A chance discovery has opened up a new method of finding unknown viruses. Oxford University researchers have revealed that Next-Generation Sequencing (NGS) technology and its associated online DNA databases can be used to discover unknown viruses. They have developed algorithms that detect DNA from viruses in fish blood or tissue samples and could be used to identify viruses in a range of different species.
The team published its findings (“A Novel Viral Lineage Distantly Related to Herpesviruses Discovered within Fish Genome Sequence Data”) in Virus Evolution.
“In this study, we demonstrate the utility of combining evolutionary approaches with bioinformatics to mine non-viral genome data for viruses, by adapting methods from paleovirology. We report the discovery of a new lineage of dsDNA [double-stranded DNA] viruses that are associated with at least fifteen different species of fish,” write the investigators. “The identification of novel viruses from genome data shows that our approach has applications in genomics, virology, and the development of best practices for aquaculture and farming.”
Aris Katzourakis, Ph.D., and Amr Aswad, Ph.D., research associates in the department of zoology, made their discovery by chance. They were searching for an ancient herpesvirus in primates and found evidence of two new undocumented viruses.
In a different experiment to find new fish-infecting herpesviruses, they used the technique to examine more than 50 fish genomes for recognizable viral DNA. They not only found the expected herpesviruses but they also identified unusual viruses that may even be a new viral family. The traits were found scattered in fragments of 15 different species of fish, including the Atlantic salmon and rainbow trout.
“In the salmon genome, we found what seems to be a complete and independent viral genome, as well as dozens of fragments of viral DNA that had integrated into the fish DNA,” said Dr. Katzourakis. “We know from recent studies that viruses are able to integrate into the genome of their host, sometimes remaining there for millions of years. In this case, it looks like the virus may have acquired the ability to integrate by stealing a gene from the salmon itself, which explains how it has become so widespread in the salmon genome.”

> _Prompt 1_: Copy from the article on fish viruses the passage starting at "The team published" and ending at "in Virus Evolution.".
> _Prompt 2_: Condense the paragraph of the article on fish viruses that begins "In a different experiment to find new fish-infecting herpesviruses" into a bulleted list that keeps its main facts.
The listing that follows has no connection to the article on fish viruses.

> _Data for review_:
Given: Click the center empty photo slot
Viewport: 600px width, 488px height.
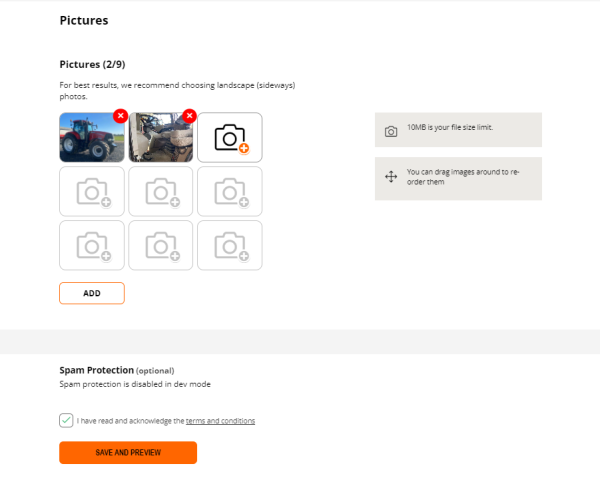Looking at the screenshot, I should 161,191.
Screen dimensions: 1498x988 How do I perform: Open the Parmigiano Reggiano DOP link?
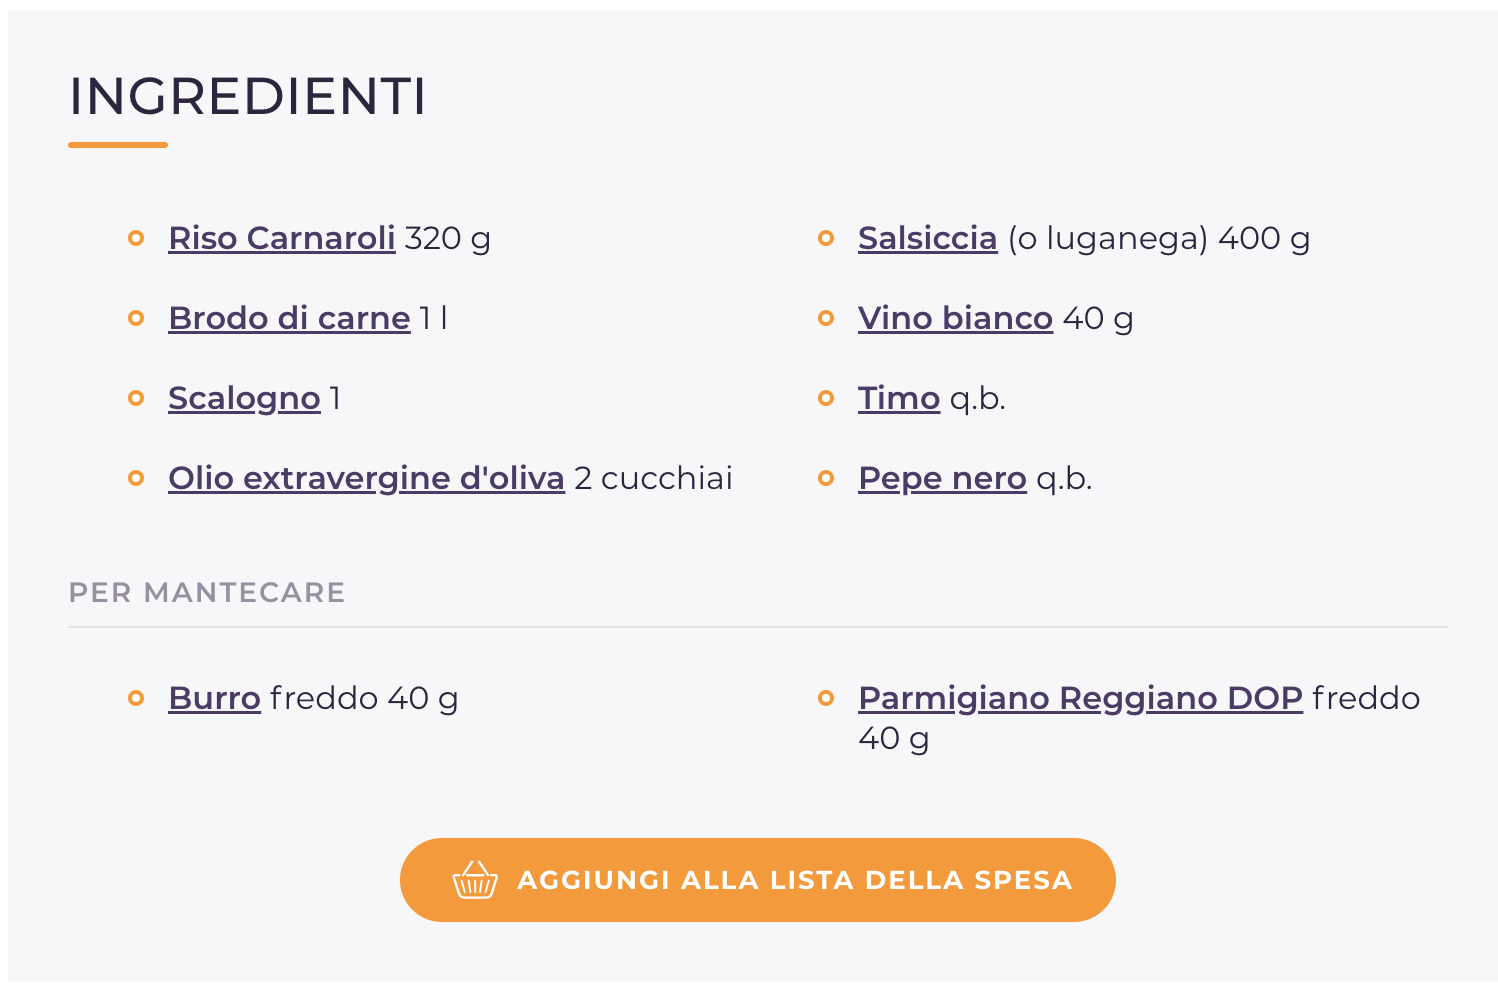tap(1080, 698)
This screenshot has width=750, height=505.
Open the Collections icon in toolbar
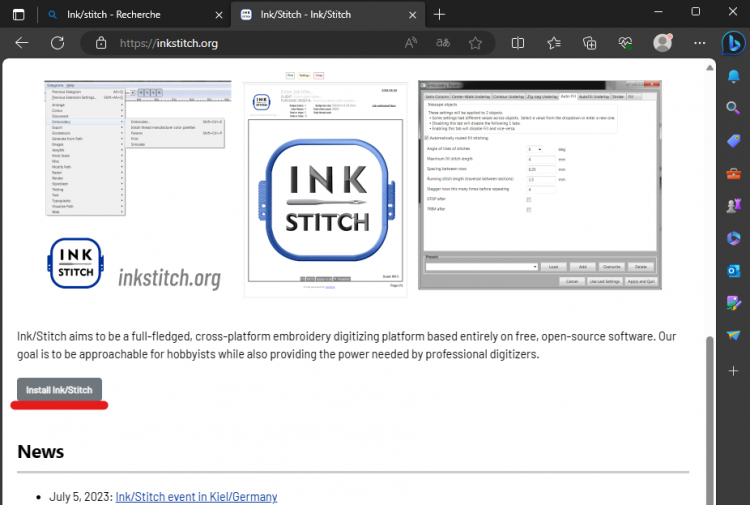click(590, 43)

> _Task response 1_:
The team published its findings (“A Novel Viral Lineage Distantly Related to Herpesviruses Discovered within Fish Genome Sequence Data”) in Virus Evolution.

> _Task response 2_:
- Searching for new fish-infecting herpesviruses, the researchers used the technique to scan more than 50 fish genomes for recognizable viral DNA.
- Besides the expected herpesviruses, they found unusual viruses that may form a new viral family.
- These traits appeared in fragments scattered across 15 fish species, including Atlantic salmon and rainbow trout.